▶ _TEXT SECTION_
# Quick Model Download and Deployment with Kamiwaza SDK

This notebook demonstrates the simplified approach to download and deploy models using Kamiwaza SDK's all-in-one function. While the previous notebook showed the step-by-step process, Kamiwaza has packaged everything into a single convenient function to streamline the workflow.

The `download_and_deploy_model` function handles:
1. Finding the model
2. Downloading the appropriate files
3. Waiting for download completion
4. Deploying the model
5. Setting up the endpoint

All with just one line of code!

In [None]:
from kamiwaza_sdk import kamiwaza_sdk as kz
client = kz("http://localhost:7777/api/")

## Search for a Model

Before downloading, we can search for the model to view available quantization options. This step is optional but helpful to see what's available.

In [None]:
hf_repo='bartowski/Llama-3-8B-Instruct-Coder-v2-GGUF'
client.models.search_models(hf_repo, exact=True)

## Download and Deploy in One Step

Now for the simplified approach - we can download and deploy the model in a single function call. This function:

- Initiates the download with the specified quantization
- Monitors download progress with real-time updates
- Automatically deploys the model once download is complete
- Returns complete information about the model and deployment

You can specify any quantization level shown in the search results, or omit the parameter to use the default best option for your hardware.

▶ _TASK BRIEF_
In the Kamiwaza SDK notebook text, rewrite the part between "## Search for" and "client.models.search_models(hf_repo, exact=True)", inclusive, replacing "helpful" with "useful".

▶ _DATA EXTRACTS_

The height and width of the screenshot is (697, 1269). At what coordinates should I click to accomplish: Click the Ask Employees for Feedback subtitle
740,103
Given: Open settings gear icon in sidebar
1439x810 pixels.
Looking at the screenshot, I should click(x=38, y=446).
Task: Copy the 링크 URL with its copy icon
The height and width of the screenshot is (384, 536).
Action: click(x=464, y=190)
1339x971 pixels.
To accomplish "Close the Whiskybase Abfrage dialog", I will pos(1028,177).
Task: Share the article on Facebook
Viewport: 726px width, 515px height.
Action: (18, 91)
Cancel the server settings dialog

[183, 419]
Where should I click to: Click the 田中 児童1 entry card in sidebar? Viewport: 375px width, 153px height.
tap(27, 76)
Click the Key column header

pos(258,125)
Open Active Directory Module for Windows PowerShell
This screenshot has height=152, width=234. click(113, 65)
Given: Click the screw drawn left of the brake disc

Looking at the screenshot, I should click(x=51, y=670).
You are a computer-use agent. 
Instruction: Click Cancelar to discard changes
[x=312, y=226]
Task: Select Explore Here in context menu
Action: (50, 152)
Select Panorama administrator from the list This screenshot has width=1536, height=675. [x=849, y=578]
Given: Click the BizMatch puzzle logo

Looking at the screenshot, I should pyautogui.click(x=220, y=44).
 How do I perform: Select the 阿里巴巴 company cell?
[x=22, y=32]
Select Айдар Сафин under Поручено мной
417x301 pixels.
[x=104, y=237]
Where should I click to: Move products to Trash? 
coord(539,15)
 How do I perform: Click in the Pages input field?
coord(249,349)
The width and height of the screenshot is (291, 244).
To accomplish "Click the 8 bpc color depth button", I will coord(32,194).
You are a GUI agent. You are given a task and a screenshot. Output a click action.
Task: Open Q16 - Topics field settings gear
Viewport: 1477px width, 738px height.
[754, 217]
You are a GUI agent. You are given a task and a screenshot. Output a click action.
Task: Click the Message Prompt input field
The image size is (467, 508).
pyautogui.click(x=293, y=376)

▶ _RESPONSE TO THIS TASK_
## Search for a Model

Before downloading, we can search for the model to view available quantization options. This step is optional but useful to see what's available.

In [None]:
hf_repo='bartowski/Llama-3-8B-Instruct-Coder-v2-GGUF'
client.models.search_models(hf_repo, exact=True)